- _GIVEN REQUEST A_: Could you print the entries from their first line through the line containing "pyautogui.click(x=280, y=150)", inclusive, leaving out the pictures?

- _PAGE EXCERPT_:
====
Yadin-Israel has the same issue with din (i.e. kol va-homer) arguments which conclude with the same glossed prooftexts that preceded them (e.g. p. 63, §3.12 and pp. 64-67, §3.13). Here too Sifra is working to establish markedness. In these cases, the homily points to a redundant grammatical element (e.g. אתו) and glosses it with a halakhah. Then it introduces a din argument for the opposite of the halakhah. Then it concludes (talmud lomar) that the redundant element was required to negate the din. The fact that the formulae do not distinguish between the same verse and different verses might show that for the Sifra, redundancy is an issue whether it manifests itself in the same verse or in different verses.
====
Entries from a data source:

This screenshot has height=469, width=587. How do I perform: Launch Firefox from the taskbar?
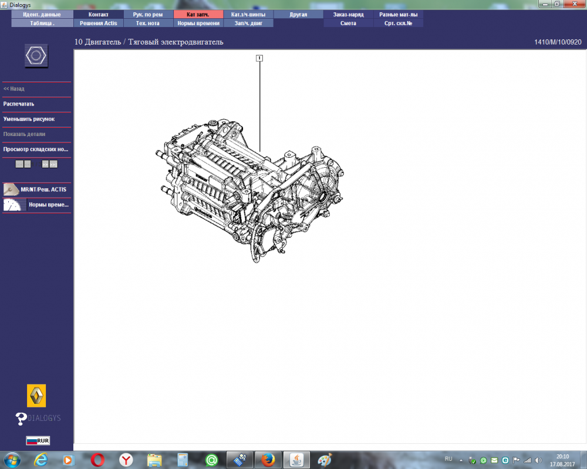pos(268,460)
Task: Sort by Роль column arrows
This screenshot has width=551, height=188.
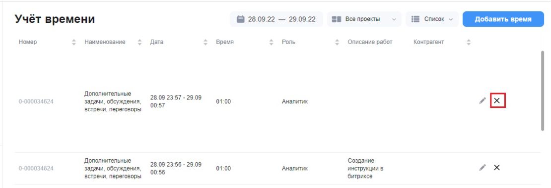Action: pos(337,43)
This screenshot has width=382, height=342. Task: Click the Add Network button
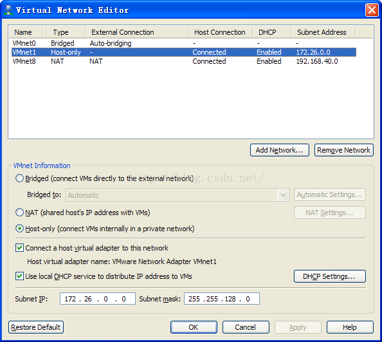pyautogui.click(x=280, y=150)
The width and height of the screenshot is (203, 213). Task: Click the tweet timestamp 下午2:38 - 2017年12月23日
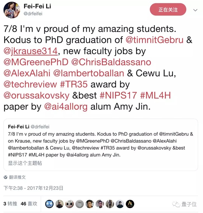pos(33,188)
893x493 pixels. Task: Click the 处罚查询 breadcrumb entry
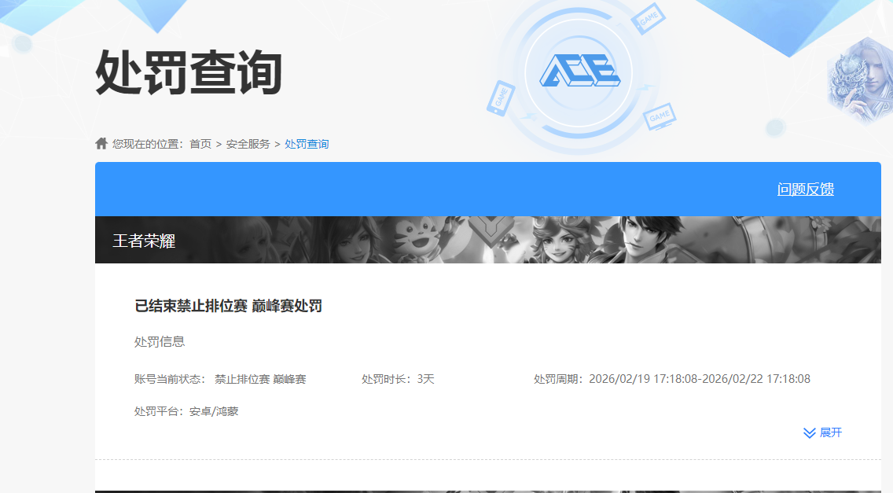pyautogui.click(x=307, y=143)

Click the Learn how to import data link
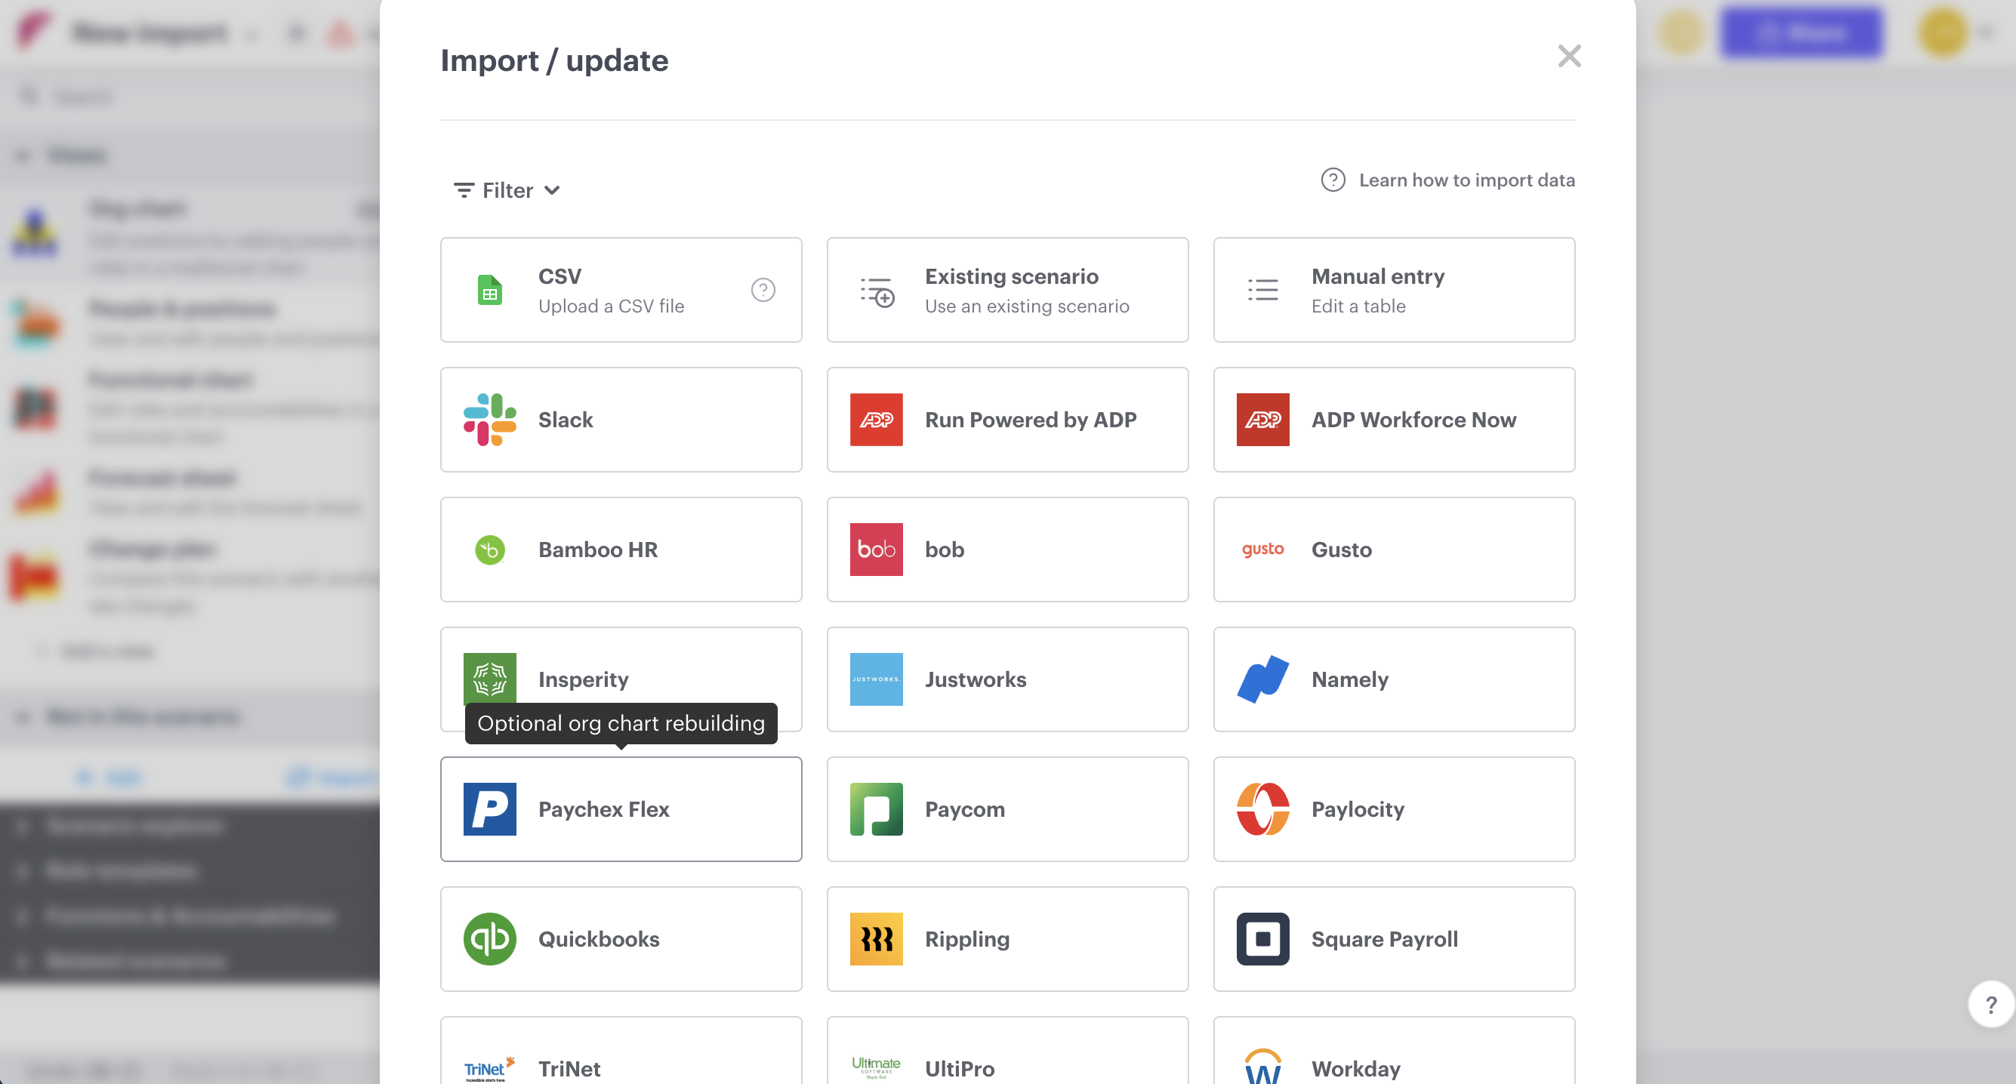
====
- _GIVEN REQUEST B_: How would the passage on redundancy and din arguments in the Sifra go on? Continue it from its last sentence.

- _REPLY A_:
This screenshot has height=469, width=587. How do I perform: Launch Firefox from the taskbar?
pos(268,460)
Task: Sort by Роль column arrows
This screenshot has width=551, height=188.
Action: pos(337,43)
This screenshot has width=382, height=342. Task: Click the Add Network button
pyautogui.click(x=280, y=150)

- _REPLY B_:
C.   From Tradition to Commentary

Beyond that, however, Yadin-Israel seems to be setting up a dichotomy between “tradition” and “commentary” which seems to me unhelpful. Many mishnayot are based not on “tradition” but on “commentary.” Yadin-Israel’s example §4.18 is a case in point. On p. 94 he compares Mishnah Shevu’ot 3:5 to Sifra Hovah (Weiss 23c) and tries to determine the relationship between them. This is a tricky relationship indeed (it would have been better if Yadin-Israel had offered readers more of the Mishnah in context). But Mishnah Shevu’ot here is anything but an “extra-scriptural tradition.” The Mishnah presents a debate between Rabbi Akiva and Rabbi Ishmael regarding scriptural interpretation. They both employ the term ribbuy ha-katuv, “the inclusive language in the verse.” Many other mishnayot are based on scriptural interpretation as well (as Ch. Albeck notes sometimes in the addenda to his Mishnah commentary). Even if the Sifra here post-dates the Mishnah, and is (as Yadin-Israel explains) attempting to solve an apparent problem in the Mishnah, it does not follow that the Sifra is a mere foil for grounding extra-scriptural traditions in scripture. Quite the opposite: the Mishnah here is engaging in Midrash as well. A similar approach can resolve Yadin-Israel’s issue with Menachem Kahana’s reading of Mishnah Gittin 9:10, Sanhedrin 3:4 and Sifra Metzora (Weiss, 79c), on pp. 209-210.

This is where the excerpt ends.